Dive and Discover Web Site Puts Classrooms on the Frontier of Ocean Exploration
March 26, 2001
(Woods Hole, MA–3/26/01)—The Woods Hole Oceanographic Institution (WHOI) announces the launch on March 27 of an Internet expedition in the central Indian Ocean called Dive and Discover(www.divediscover.whoi.edu). By following the daily activities and progress of the scientific mission, students and teachers in 22 states and Guam will be among the first to know of scientists’ discoveries at the seafloor in one of Earth’s most remote regions.
Dive and Discover was created by scientists, Web designers, and artists at WHOI, the world’s largest independent oceanographic research organization, and is co-funded by the National Science Foundation. The site gives teachers and their students an inside look at the sights, sounds, and action of scientific research—nearly as it happens—with daily updates, interviews, slide shows, and videos, and through direct e-mail correspondence with shipboard scientists.
“This Web site gives teachers a tremendous opportunity to demonstrate scientific concepts in the classroom,” says Dan Fornari, a WHOI geologist, and co-creator of Dive and Discover. “It provides an exciting daily window through which students can see science in action during one of oceanography’s most exciting periods.”
The Web site’s “info modules” give teachers in-depth, interactive teaching aids on subjects such as hydrothermal vent biology, vent chemistry, Earth history, plate tectonics, and history of oceanography. Free “educators companions,” developed and distributed in partnership with COSI Toledo (Ohio’s Center Of Science and Industry in Toledo), enhance the Web site’s usefulness in the classroom. The companions explain the science and technology behind the cruise and provide classroom activities to help students create their own experiments.

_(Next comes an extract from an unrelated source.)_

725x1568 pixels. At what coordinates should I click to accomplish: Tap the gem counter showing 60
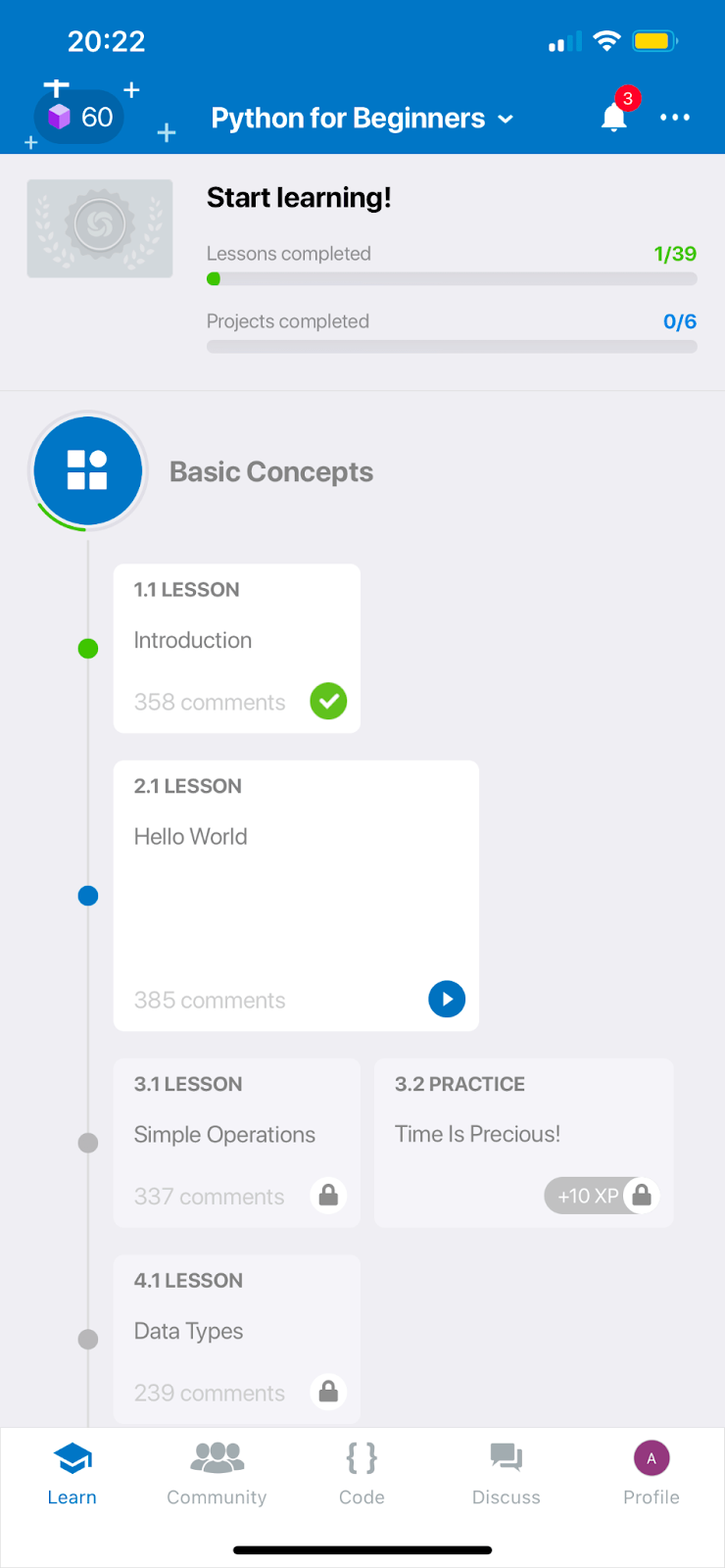click(x=80, y=118)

The expedition, the first U.S. expedition looking for vents in the Indian Ocean, includes biologists, microbiologists, geneticists, chemists, and geologists from eight US universities and institutions. Led by Chief Scientist Cindy Van Dover of The College of William and Mary, the team will use the remotely operated vehicle (ROV) Jason and other deep-diving, mapping and imaging vehicles to explore hydrothermal vents along a seafloor mid-ocean ridge.
“Communities of animals around hydrothermal vents are different in the Atlantic and Pacific Oceans,” says Susan Humphris, a WHOI geologist and co-creator of Dive and Discover. “What will they be like in the Indian Ocean? This cruise could answer many questions we have about the differences in vent communities in the world’s oceans and has the potential to make many discoveries.”